[Source extract — start]

When Not To Ask For Aces / Keycards

Blackwood, or its more sophisticated cousin Roman Keycard Blackwood (RKC), is frequently overused. It is a tool to keep us out of BAD slams, not a tool that discovers slams for us. Here is when NOT to explore for slam at all:

  • You do not have enough points. If you do not think we have 33 or more points, the only reason to explore for slam is if you have a highly distributional hand and have found a suit fit. If you have an affirmative misfit even 33 HCP may not be enough for 6N; you need a source of tricks.
  • If you’d need the “perfect” cards in partner’s hand.
  • You only have an 8 card fit but no overwhelming HCP strength.

Specifically, here are two cases in which not to ask for Aces / keycards using Blackwood or RKC:

  1. If the “wrong” answer will leave you too high. This is OFTEN the case in the minor suits — think of the possible answers one at a time, and ascertain you’re going to be safe with each one.

    If you usually play RKC 1430, you’ll need to switch to 0314 when clubs is trump. We cannot stand having the answer “zero” be too high!

  2. You hold a side suit with two “fast” losers, such as a small doubleton, you usually can’t use RKC. “Fast” means the opponents can win two tricks in that suit on the opening lead unless partner has the right cards.

[Source extract — finish]

--- Required action ---
Please condense the paragraph in the article on when not to ask for aces that begins "Blackwood, or its more sophisticated cousin" into two sentences at most, keeping its main facts.

[Supplied data — start]

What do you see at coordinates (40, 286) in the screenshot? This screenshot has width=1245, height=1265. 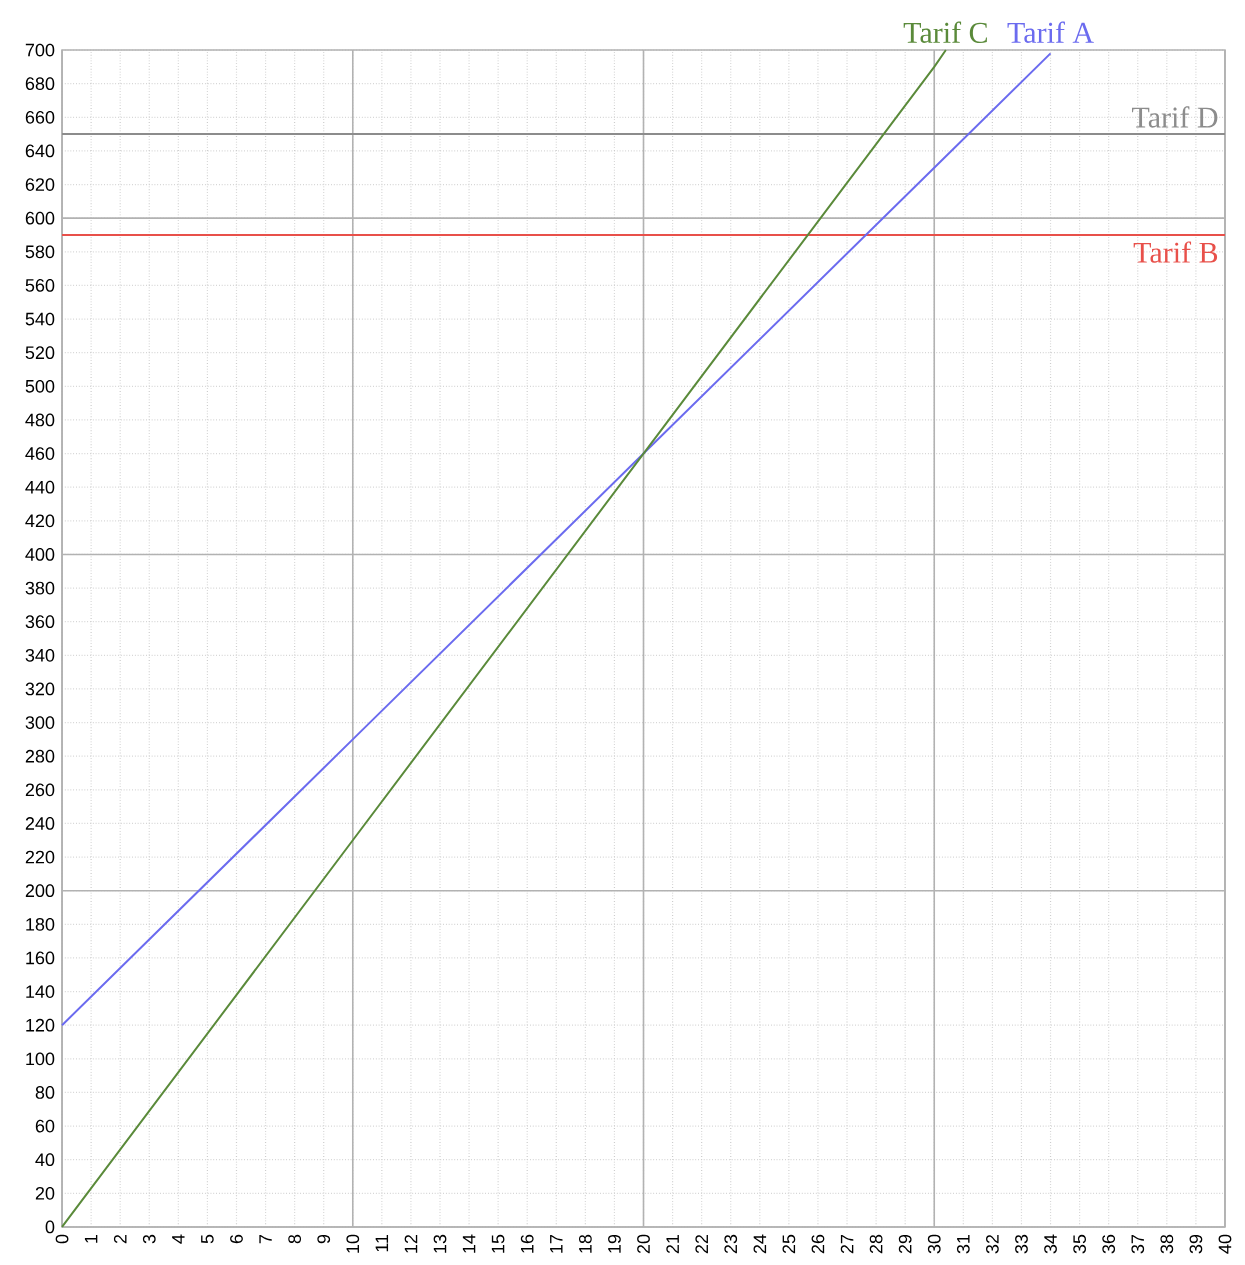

[Supplied data — finish]

--- Problem solution ---
Blackwood and its more sophisticated form, Roman Keycard Blackwood (RKC), are often overused: they exist to keep us out of bad slams, not to find slams for us. Here are the situations in which slam should not be explored at all.